* BEGIN *

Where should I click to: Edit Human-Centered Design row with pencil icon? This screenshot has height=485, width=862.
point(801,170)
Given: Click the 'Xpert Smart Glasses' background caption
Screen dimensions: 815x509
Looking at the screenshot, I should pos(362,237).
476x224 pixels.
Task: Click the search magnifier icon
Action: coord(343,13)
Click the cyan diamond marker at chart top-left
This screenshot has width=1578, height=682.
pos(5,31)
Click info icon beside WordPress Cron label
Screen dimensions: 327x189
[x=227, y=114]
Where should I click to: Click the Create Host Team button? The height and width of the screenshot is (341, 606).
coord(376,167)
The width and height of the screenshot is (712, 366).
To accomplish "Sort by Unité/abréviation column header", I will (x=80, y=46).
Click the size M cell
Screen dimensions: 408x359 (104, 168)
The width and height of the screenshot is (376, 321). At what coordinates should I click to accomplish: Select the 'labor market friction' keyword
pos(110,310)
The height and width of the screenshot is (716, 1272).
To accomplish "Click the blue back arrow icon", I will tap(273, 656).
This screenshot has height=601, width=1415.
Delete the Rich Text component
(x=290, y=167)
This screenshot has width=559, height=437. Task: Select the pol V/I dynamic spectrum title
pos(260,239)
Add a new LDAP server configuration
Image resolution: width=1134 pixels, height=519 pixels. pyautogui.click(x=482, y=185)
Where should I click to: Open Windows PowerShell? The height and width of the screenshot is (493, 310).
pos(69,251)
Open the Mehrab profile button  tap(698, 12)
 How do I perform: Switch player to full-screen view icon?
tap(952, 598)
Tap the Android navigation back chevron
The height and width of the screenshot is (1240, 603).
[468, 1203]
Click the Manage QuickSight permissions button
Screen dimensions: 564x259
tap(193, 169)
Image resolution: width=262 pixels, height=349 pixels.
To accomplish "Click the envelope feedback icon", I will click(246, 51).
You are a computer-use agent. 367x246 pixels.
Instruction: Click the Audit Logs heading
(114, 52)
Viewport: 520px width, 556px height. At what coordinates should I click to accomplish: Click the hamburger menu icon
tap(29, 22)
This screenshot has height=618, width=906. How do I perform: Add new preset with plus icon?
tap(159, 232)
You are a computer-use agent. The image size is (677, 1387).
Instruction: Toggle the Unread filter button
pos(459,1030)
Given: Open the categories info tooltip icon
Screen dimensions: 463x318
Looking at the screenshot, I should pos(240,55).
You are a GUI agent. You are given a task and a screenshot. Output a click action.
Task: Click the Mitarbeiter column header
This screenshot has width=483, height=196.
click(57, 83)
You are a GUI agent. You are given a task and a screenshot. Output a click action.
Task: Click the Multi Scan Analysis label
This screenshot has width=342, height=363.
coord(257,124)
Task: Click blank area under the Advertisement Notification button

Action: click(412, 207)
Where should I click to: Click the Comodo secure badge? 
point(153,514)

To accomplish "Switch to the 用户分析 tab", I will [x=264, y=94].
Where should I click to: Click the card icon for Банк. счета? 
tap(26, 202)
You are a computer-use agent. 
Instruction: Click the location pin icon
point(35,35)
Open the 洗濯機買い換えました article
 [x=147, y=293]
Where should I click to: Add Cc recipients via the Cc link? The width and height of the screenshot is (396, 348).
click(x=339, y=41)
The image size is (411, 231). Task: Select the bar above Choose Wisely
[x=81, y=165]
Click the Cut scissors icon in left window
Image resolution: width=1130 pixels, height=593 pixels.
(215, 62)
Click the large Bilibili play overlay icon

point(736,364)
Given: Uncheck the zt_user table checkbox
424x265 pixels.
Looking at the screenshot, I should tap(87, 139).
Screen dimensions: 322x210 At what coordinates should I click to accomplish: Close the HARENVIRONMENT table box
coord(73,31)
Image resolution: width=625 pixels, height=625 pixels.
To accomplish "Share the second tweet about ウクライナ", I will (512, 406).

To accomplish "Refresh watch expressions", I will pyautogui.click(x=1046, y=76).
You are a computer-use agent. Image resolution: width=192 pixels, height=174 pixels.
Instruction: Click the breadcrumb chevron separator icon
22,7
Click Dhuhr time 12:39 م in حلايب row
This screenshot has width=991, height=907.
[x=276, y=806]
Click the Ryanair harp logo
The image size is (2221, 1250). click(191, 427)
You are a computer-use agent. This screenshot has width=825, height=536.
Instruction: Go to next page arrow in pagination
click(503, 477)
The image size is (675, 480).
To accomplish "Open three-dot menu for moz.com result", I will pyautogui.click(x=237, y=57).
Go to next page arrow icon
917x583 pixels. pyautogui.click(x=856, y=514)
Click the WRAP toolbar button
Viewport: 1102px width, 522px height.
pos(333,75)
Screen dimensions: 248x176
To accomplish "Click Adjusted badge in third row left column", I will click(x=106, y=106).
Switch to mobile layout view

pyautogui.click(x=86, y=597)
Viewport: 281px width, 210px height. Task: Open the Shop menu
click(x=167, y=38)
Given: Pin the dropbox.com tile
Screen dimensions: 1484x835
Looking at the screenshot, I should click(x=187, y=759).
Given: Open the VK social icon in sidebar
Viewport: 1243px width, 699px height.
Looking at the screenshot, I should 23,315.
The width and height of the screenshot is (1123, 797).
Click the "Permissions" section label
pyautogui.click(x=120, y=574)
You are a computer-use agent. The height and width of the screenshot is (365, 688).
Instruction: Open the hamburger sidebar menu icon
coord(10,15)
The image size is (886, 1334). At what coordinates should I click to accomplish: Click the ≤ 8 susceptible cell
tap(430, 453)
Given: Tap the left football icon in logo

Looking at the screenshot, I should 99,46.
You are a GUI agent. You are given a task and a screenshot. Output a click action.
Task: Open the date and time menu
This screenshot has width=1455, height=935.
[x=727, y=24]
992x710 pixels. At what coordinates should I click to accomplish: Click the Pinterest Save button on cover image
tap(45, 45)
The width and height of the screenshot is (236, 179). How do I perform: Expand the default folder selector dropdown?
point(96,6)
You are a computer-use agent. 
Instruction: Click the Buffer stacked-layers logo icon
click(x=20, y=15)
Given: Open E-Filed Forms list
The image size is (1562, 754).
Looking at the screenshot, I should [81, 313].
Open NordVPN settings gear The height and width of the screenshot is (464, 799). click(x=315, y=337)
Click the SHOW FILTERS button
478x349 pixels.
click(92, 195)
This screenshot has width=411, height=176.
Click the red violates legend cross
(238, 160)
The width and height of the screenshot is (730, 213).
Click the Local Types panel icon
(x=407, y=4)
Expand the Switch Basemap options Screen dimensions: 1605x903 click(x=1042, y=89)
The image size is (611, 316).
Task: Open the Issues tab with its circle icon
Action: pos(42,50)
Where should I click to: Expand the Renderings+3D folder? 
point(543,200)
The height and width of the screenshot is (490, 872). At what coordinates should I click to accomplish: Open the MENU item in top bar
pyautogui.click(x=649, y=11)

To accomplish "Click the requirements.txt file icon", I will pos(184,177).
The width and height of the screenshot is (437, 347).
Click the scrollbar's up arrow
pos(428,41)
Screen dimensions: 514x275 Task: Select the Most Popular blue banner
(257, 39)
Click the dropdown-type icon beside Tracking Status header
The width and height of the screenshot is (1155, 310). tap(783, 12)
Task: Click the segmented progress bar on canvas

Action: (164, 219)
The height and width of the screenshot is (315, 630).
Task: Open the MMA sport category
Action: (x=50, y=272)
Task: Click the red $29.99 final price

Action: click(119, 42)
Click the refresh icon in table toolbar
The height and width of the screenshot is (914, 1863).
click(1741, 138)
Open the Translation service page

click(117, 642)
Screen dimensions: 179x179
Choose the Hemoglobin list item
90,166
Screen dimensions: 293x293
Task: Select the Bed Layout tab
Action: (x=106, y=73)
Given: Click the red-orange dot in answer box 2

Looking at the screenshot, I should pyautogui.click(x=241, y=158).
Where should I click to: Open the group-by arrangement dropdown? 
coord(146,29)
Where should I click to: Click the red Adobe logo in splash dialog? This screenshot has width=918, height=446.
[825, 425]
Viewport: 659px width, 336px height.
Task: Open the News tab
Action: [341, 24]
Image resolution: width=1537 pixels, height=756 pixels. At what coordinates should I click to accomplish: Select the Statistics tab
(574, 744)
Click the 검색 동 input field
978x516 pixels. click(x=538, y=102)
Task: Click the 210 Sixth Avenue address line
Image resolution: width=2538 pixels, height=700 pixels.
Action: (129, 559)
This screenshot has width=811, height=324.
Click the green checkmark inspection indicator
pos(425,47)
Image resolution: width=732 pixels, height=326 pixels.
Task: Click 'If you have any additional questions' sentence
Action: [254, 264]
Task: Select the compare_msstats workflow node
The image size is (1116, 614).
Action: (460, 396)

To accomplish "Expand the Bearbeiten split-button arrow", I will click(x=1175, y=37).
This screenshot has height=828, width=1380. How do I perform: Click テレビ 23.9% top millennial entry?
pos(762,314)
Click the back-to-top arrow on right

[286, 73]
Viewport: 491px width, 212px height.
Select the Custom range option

* END *

## WORK TO DO
Please render the items above as a Markdown table with the columns Row and Line, starting with the line containing "Click the dropdown-type" and going on through the line containing "Action: (129, 559)". Leave out blank lines.

## RESPONSE TO THE TASK
| Row | Line |
|---|---|
| 1 | Click the dropdown-type icon beside Tracking Status header |
| 2 | The width and height of the screenshot is (1155, 310). tap(783, 12) |
| 3 | Task: Click the segmented progress bar on canvas |
| 4 | Action: (164, 219) |
| 5 | The height and width of the screenshot is (315, 630). |
| 6 | Task: Open the MMA sport category |
| 7 | Action: (x=50, y=272) |
| 8 | Task: Click the red $29.99 final price |
| 9 | Action: click(119, 42) |
| 10 | Click the refresh icon in table toolbar |
| 11 | The height and width of the screenshot is (914, 1863). |
| 12 | click(1741, 138) |
| 13 | Open the Translation service page |
| 14 | click(117, 642) |
| 15 | Screen dimensions: 179x179 |
| 16 | Choose the Hemoglobin list item |
| 17 | 90,166 |
| 18 | Screen dimensions: 293x293 |
| 19 | Task: Select the Bed Layout tab |
| 20 | Action: (x=106, y=73) |
| 21 | Given: Click the red-orange dot in answer box 2 |
| 22 | Looking at the screenshot, I should pyautogui.click(x=241, y=158). |
| 23 | Where should I click to: Open the group-by arrangement dropdown?  |
| 24 | coord(146,29) |
| 25 | Where should I click to: Click the red Adobe logo in splash dialog? This screenshot has width=918, height=446. |
| 26 | [825, 425] |
| 27 | Viewport: 659px width, 336px height. |
| 28 | Task: Open the News tab |
| 29 | Action: [341, 24] |
| 30 | Image resolution: width=1537 pixels, height=756 pixels. At what coordinates should I click to accomplish: Select the Statistics tab |
| 31 | (574, 744) |
| 32 | Click the 검색 동 input field |
| 33 | 978x516 pixels. click(x=538, y=102) |
| 34 | Task: Click the 210 Sixth Avenue address line |
| 35 | Image resolution: width=2538 pixels, height=700 pixels. |
| 36 | Action: (129, 559) |